The Director asked Tie Guy to assemble his team in the bigger conference room. People were beginning to trickle back into the office, looking showered and somewhat refreshed. The Director (or more likely her assistant) had ordered a catered breakfast, which was being set up hurriedly by two young guys wearing brown shirts that read GILLIAN’S CAFÉ. It was not the usual stale muffins and not-from-New York bagels; there was a tray of nice-looking breakfast sandwiches and a huge bowl of fresh raspberries, strawberries, and blueberries—not even watered down with tasteless chunks of unripe honeydew and cantaloupe. The Director saw me eyeing the food. “Grab a plate,” she said. I had not had breakfast. I could not remember if I had eaten dinner the night before. I had fallen into the habit of eating whatever food the White House put out during our meetings, whenever that happened to be.

As the last few task force members filled plates at the makeshift buffet, the Director called the room to order. “I don’t want to ruin your breakfast with a long speech,” she said, prompting modest laughter. “Thank you. Thank you. That’s really all I have to say. I know how hard all of you have been working. I really appreciate that effort. The American people thank you—or they would if they knew how important this work is. Fifty years ago, a disease like this could have been devastating. Thanks to the work of people like you—steady progress at every turn—science is making our lives safer and better. Too often this kind of work is overlooked, especially the little discoveries and insights, but those little insights add up to huge discoveries over time. I’m here this morning to tell you that the work you are doing is really important. So thank you. Now eat!” There was some awkward applause and then a collective attack on the breakfast sandwiches.
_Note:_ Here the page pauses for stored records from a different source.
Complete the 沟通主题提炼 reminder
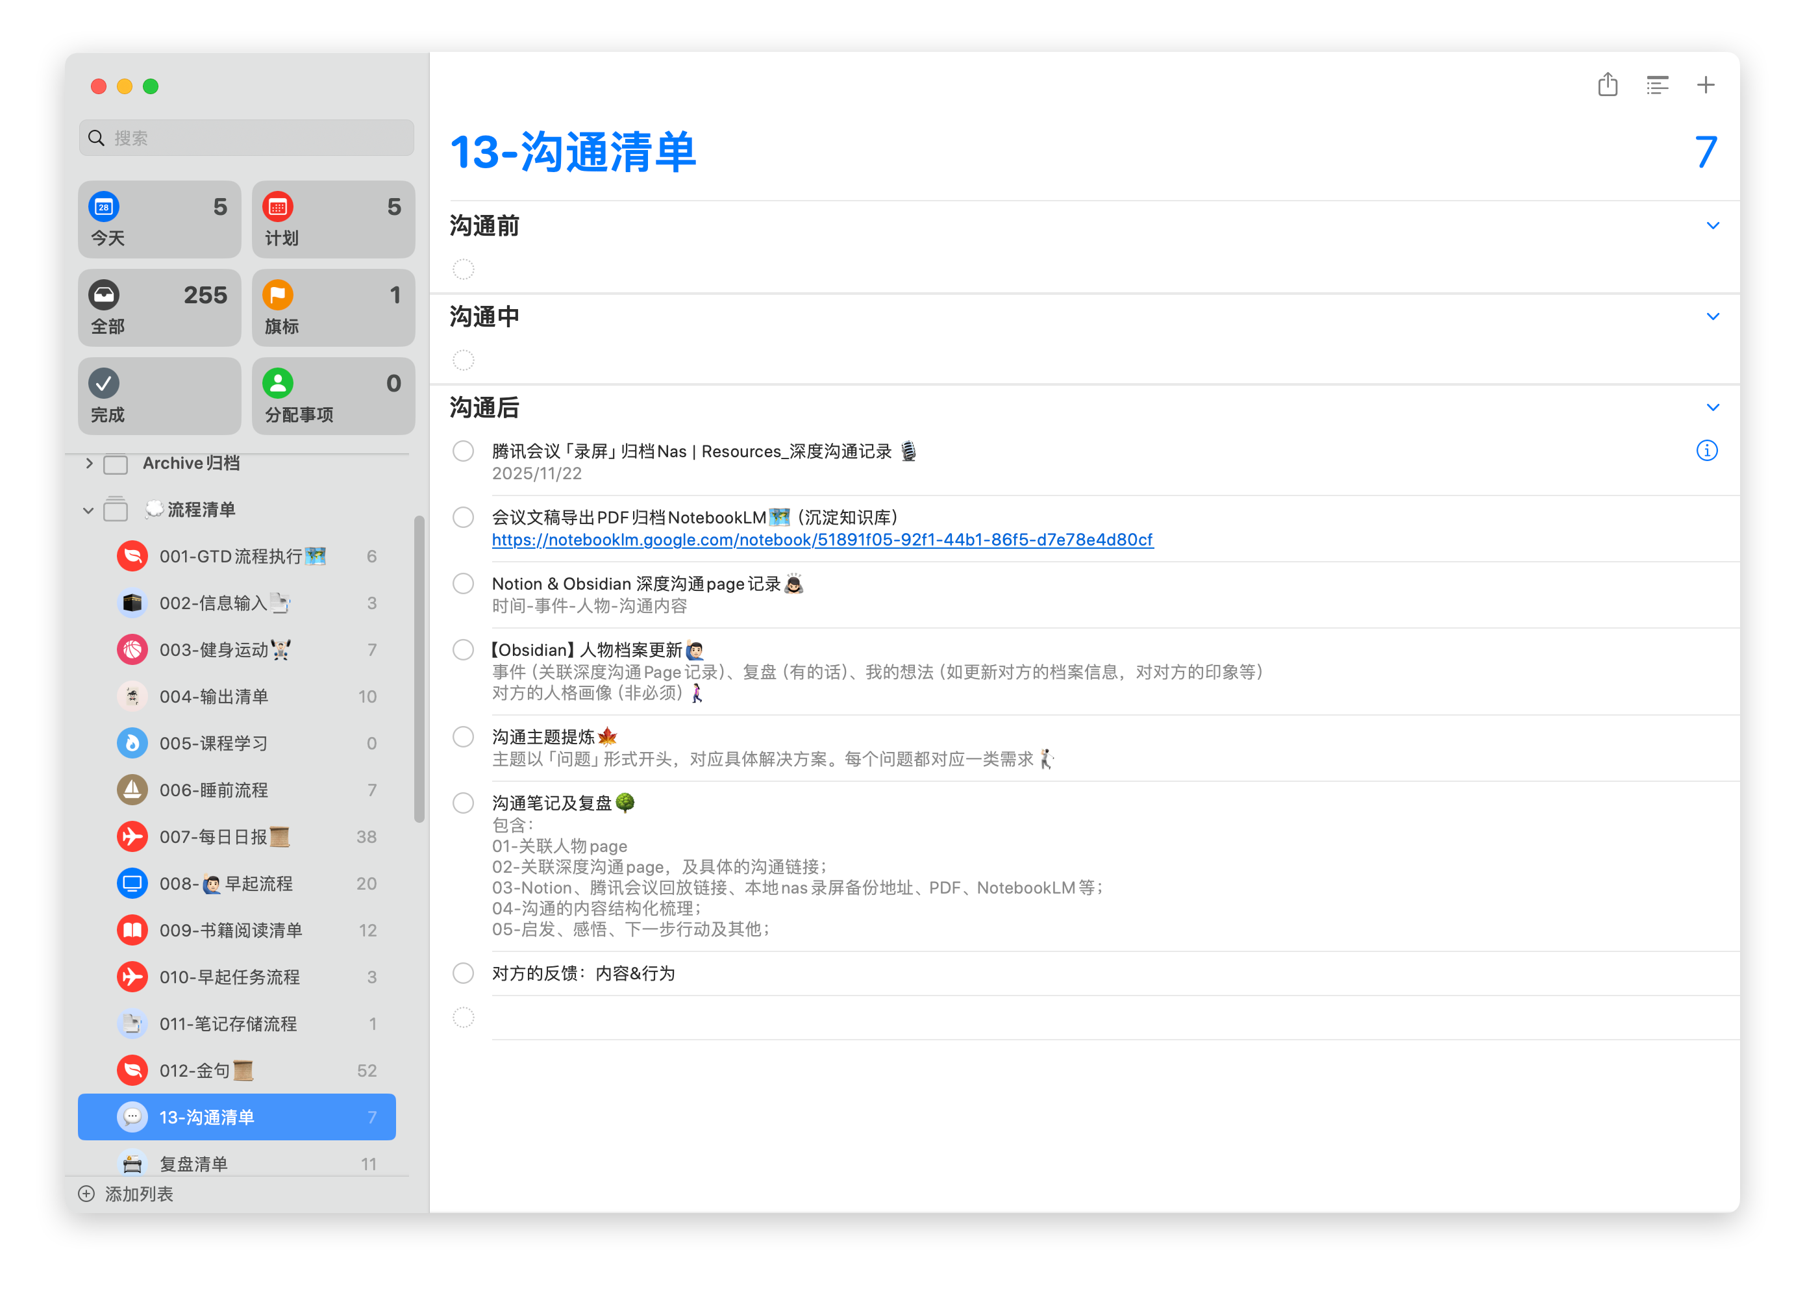Image resolution: width=1805 pixels, height=1291 pixels. click(x=463, y=737)
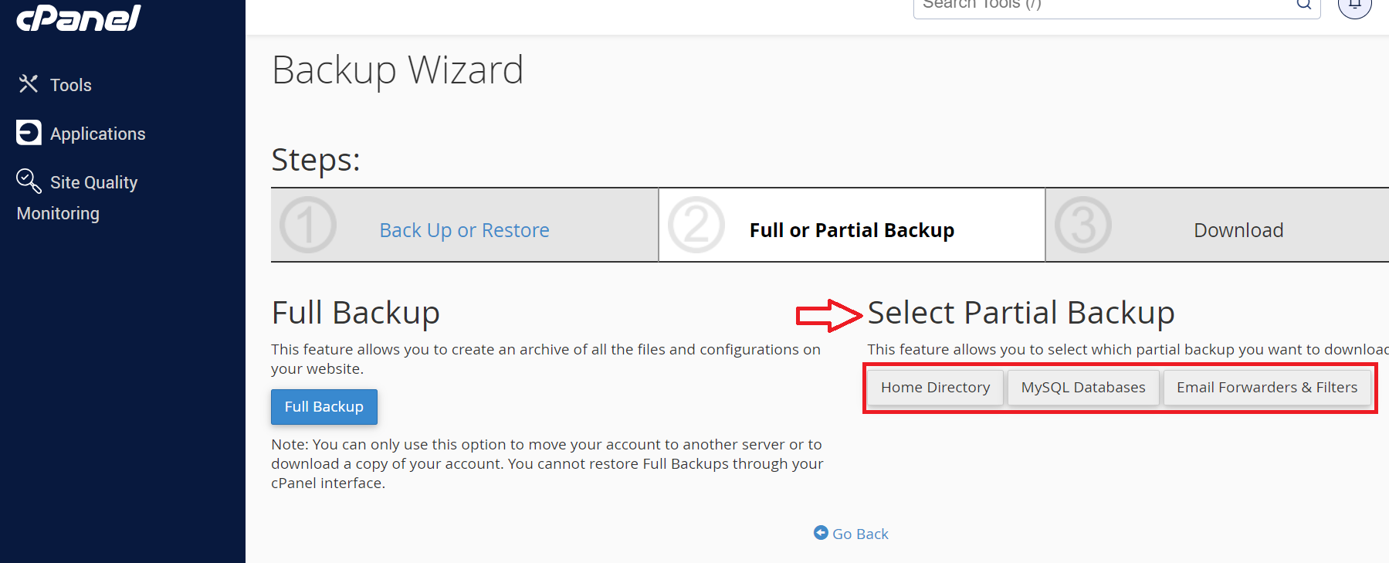This screenshot has height=563, width=1389.
Task: Choose Home Directory partial backup
Action: (935, 388)
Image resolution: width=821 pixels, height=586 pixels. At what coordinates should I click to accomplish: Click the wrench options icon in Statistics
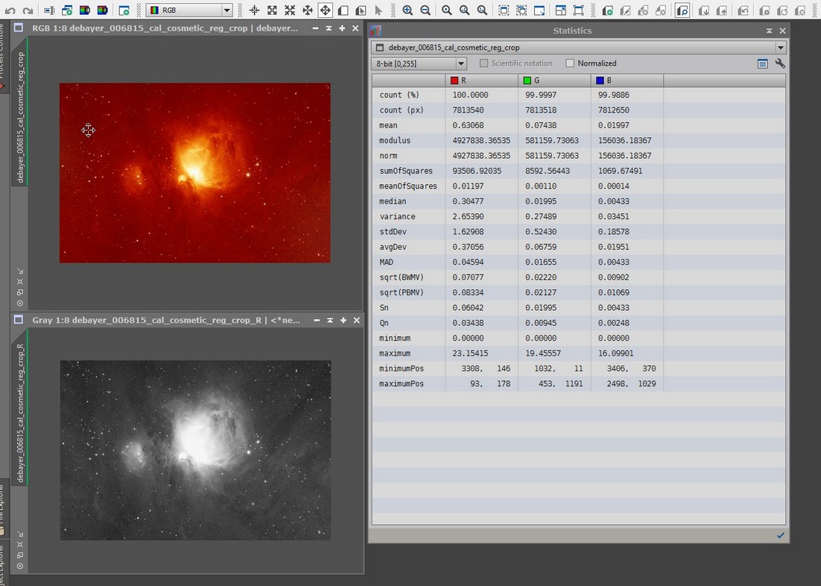(x=780, y=63)
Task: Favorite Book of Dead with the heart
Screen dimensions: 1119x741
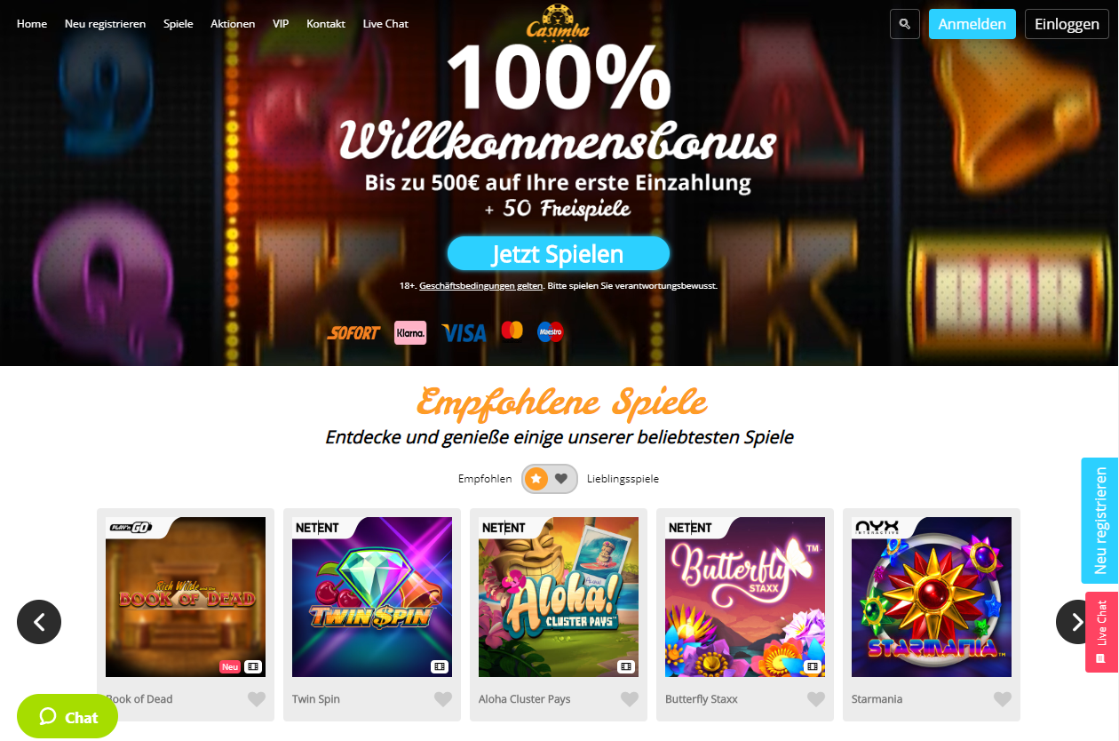Action: coord(257,699)
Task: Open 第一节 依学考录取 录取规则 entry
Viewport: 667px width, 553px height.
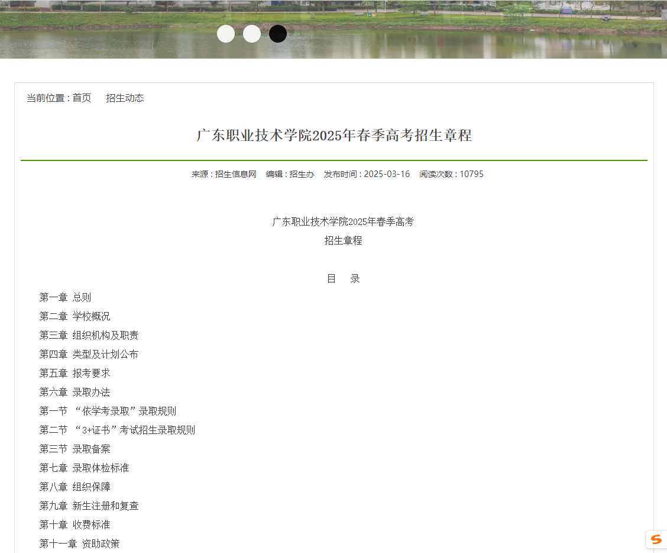Action: 108,411
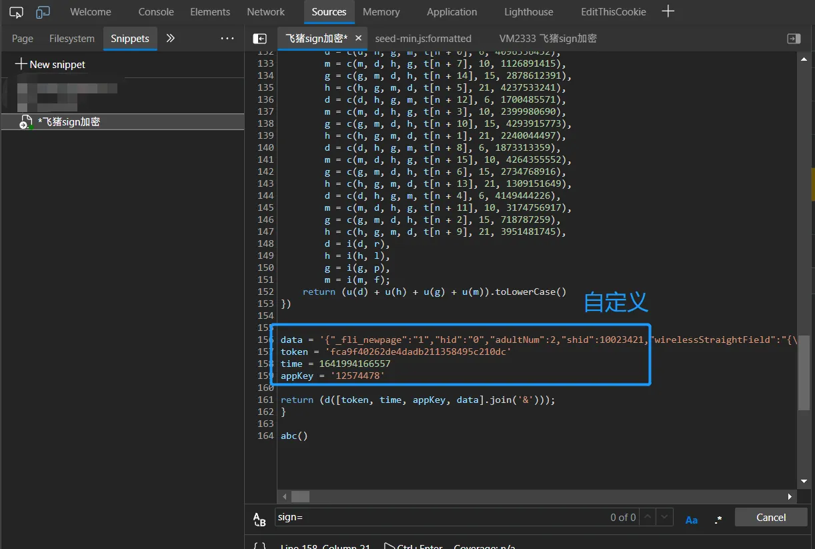
Task: Close the 飞猪sign加密 editor tab
Action: point(358,39)
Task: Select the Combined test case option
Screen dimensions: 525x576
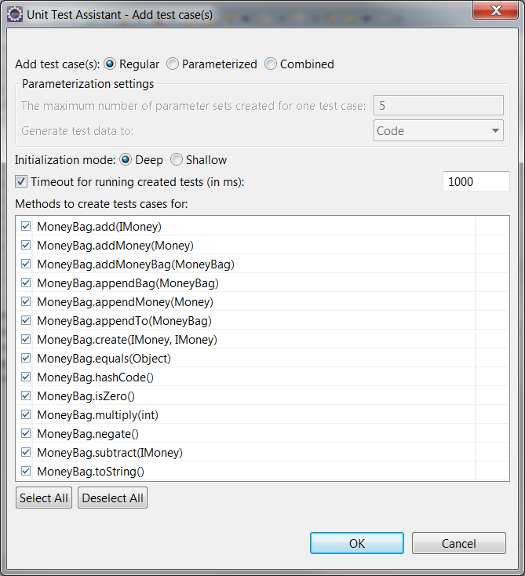Action: point(271,64)
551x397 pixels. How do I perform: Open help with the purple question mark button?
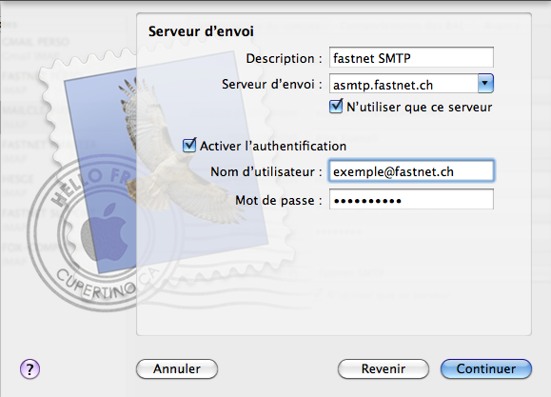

I was impressed, not just by the Director’s foresight in ordering the breakfast, but by the poise she brought to her talk. It was not the Gettysburg Address, but I could tell looking around the room that her words mattered. She was what my mother would describe as “put together,” though it sounds less patronizing and sexist when she says it than when I write it. The Director was fiftyish and fit, if not necessarily thin. She wore a nicely tailored navy-blue skirt and jacket and a gold necklace of some sort. She looked professional, which I mean not in the bland, meaningless sense of the word, but rather that the people in the room looked to her and believed that she was someone who should be in charge. I had never thought much about leadership, but in that moment I had a sense that I had just seen it, and it felt different than what I had previously envisioned.

The free food mattered, too, not because the people in the room could not afford a good breakfast sandwich, but because they spent their days doing work that most of their friends and family could not understand, getting paid far less than their dafter college classmates who went to Wall Street or Silicon Valley. Finally someone had shown up and explained to them convincingly that what they were doing really mattered. It never would have dawned on me to do that. I was even more impressed when we climbed into the back of the Director’s car. She slumped against the seat and exhaled audibly. For the first time, I could see how much effort she had mustered to give her little breakfast talk. After a moment I said, “It’s reasonably good news, don’t you think?”

“I suppose,” she said quietly. The tone of her response ended the conversation for thirty seconds or so. Eventually she continued, “There’s no way to prepare a vaccine in the time we have?”

“Anything is possible,” I said. “But, yes, it’s hard to imagine how that would happen. We have no handle on who is most likely to get sick, so we would have to vaccinate everyone. That would be logistically difficult in ten days, even if we had a vaccine.”